--- TEXT PROVIDED Enclosed Below ---
Adobe Faces Lawsuit Over AI Training with Pirated Books

Adobe is the latest tech giant to face legal scrutiny over its AI practices, as a proposed class-action lawsuit alleges the company used pirated books to train its SlimLM model. The lawsuit, filed by author Elizabeth Lyon, claims that Adobe's AI was trained on copyrighted material without permission, including Lyon's own works. This case adds to a growing trend of legal challenges targeting the use of unlicensed data in AI development, raising questions about the ethical and legal implications of training AI models.

The lawsuit centers around SlimLM, a language model designed by Adobe for document-related tasks on mobile devices. According to the complaint, SlimLM was trained using the SlimPajama-627B dataset, which was released by Cerebras in June 2023. This dataset is reportedly derived from RedPajama, a larger dataset that includes Books3—a collection of over 190,000 books that has been the subject of multiple copyright lawsuits involving companies like Apple, Salesforce, and now Adobe.

The core issue highlighted by the lawsuit is the use of unlicensed content in AI training. As AI models require vast amounts of data to function effectively, many companies have turned to open web datasets, which often include copyrighted material. The legal battle underscores the tension between the need for data and the rights of content creators, as well as the potential reputational and legal risks for companies that rely on AI tools.

The Rise of AI-Related Copyright Lawsuits

This is not the first time a major tech company has faced legal action over the sourcing of AI training data. In recent months, Apple, Salesforce, and Anthropic have all been involved in similar disputes. Anthropic, for instance, agreed to pay US$1.5 billion to settle claims that it used pirated works to train its chatbot, Claude. These cases reflect a broader trend of increased scrutiny over how AI models are developed and the ethical considerations surrounding their training data.

For marketers and content creators who use AI tools to streamline campaigns, this lawsuit serves as a cautionary tale. It highlights the importance of understanding the origins of AI training data and the potential liabilities associated with using tools that rely on unlicensed content. As AI becomes more integral to marketing strategies, companies must take proactive steps to ensure they are using AI responsibly and ethically.

Implications for the AI Industry

The Adobe lawsuit is part of a larger conversation about the future of AI and the need for greater transparency in its development. As AI becomes more ubiquitous, the pressure to address the ethical and legal challenges associated with its training data will only intensify. Companies must prioritize responsible AI use, including verifying the licensing status of training data and implementing guidelines for transparency and attribution.

Marketers, in particular, should review their AI tools and vendors, ensuring they are using properly licensed data. This includes asking vendors about their training methods, documenting AI usage in content production, and establishing internal guidelines for ethical AI use. By taking these steps, companies can mitigate legal risks and build trust with their audiences.

Adobe has not yet released a public statement regarding the lawsuit. However, the case underscores the growing need for the AI industry to address the complexities of data sourcing and ensure that innovation does not come at the expense of creators' rights.
--- End of Enclosed TEXT PROVIDED ---
--- ENTRIES SHOWN Enclosed Below ---
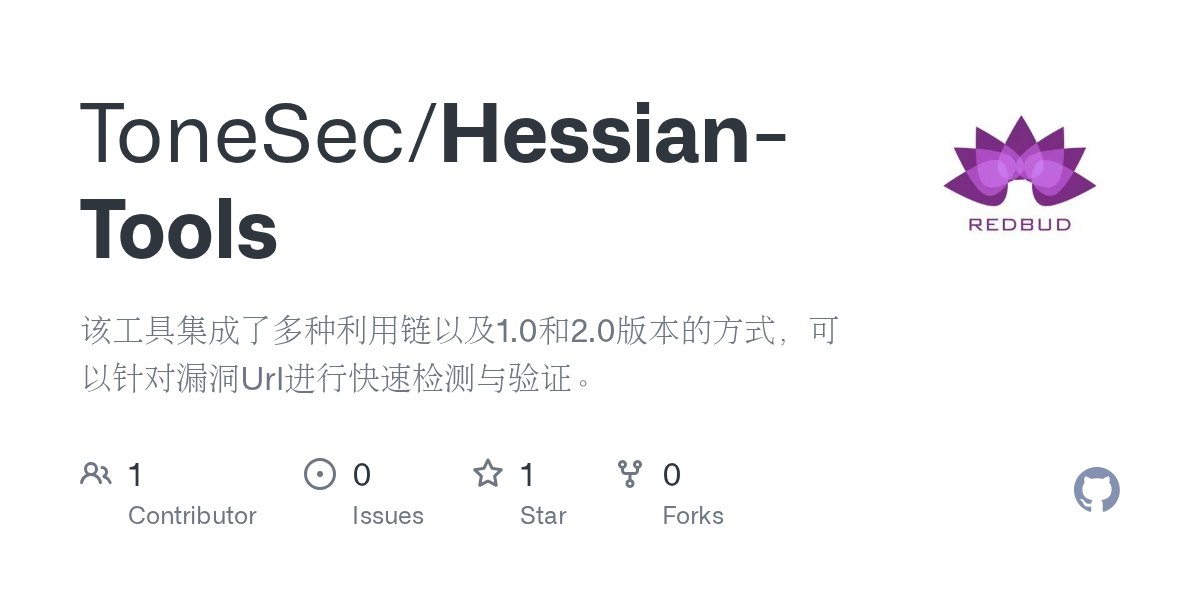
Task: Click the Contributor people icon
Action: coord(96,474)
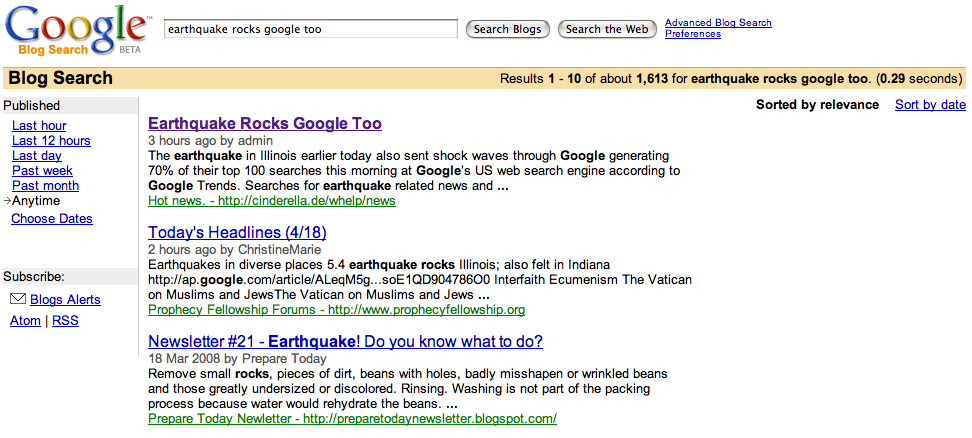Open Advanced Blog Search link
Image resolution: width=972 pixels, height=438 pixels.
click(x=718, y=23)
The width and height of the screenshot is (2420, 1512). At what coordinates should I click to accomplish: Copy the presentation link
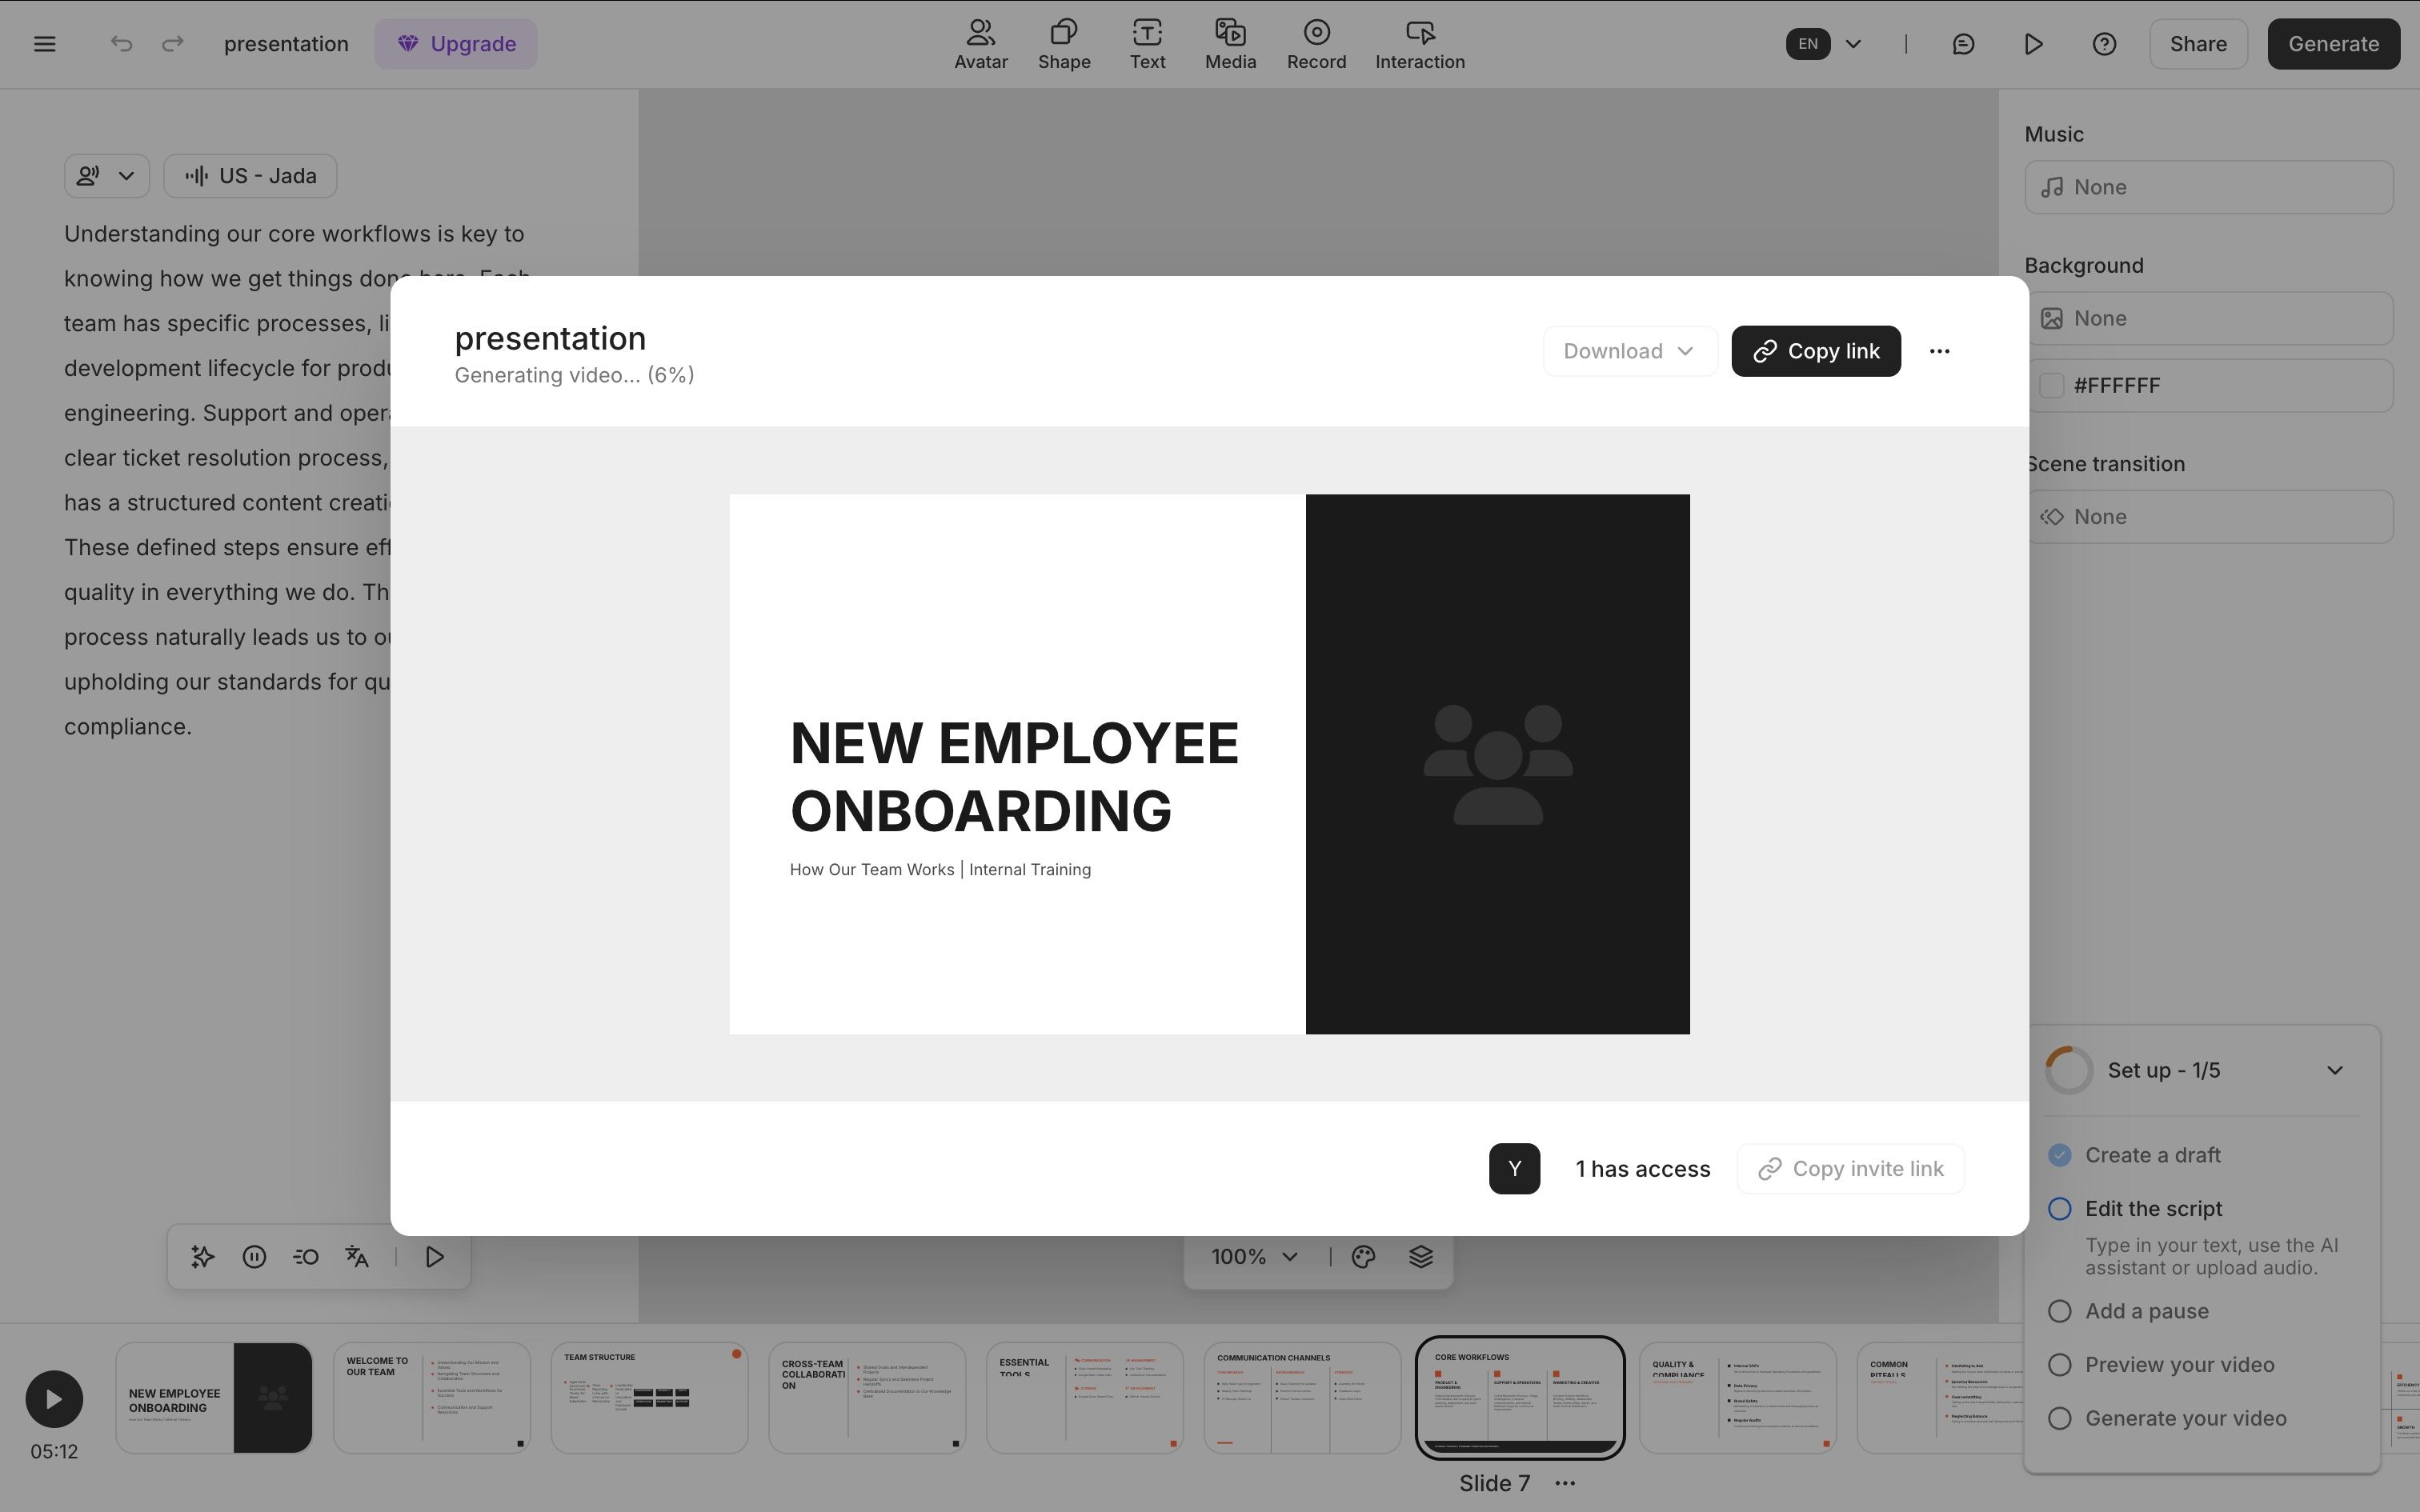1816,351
--- End of Enclosed ENTRIES SHOWN ---
INSTRUCTIONS FOR THE TASK: Copy word for word the part of the text on the Adobe lawsuit that begins at the words "The Adobe lawsuit" and stops after the words "transparency and attribution.".

FINAL ANSWER:
The Adobe lawsuit is part of a larger conversation about the future of AI and the need for greater transparency in its development. As AI becomes more ubiquitous, the pressure to address the ethical and legal challenges associated with its training data will only intensify. Companies must prioritize responsible AI use, including verifying the licensing status of training data and implementing guidelines for transparency and attribution.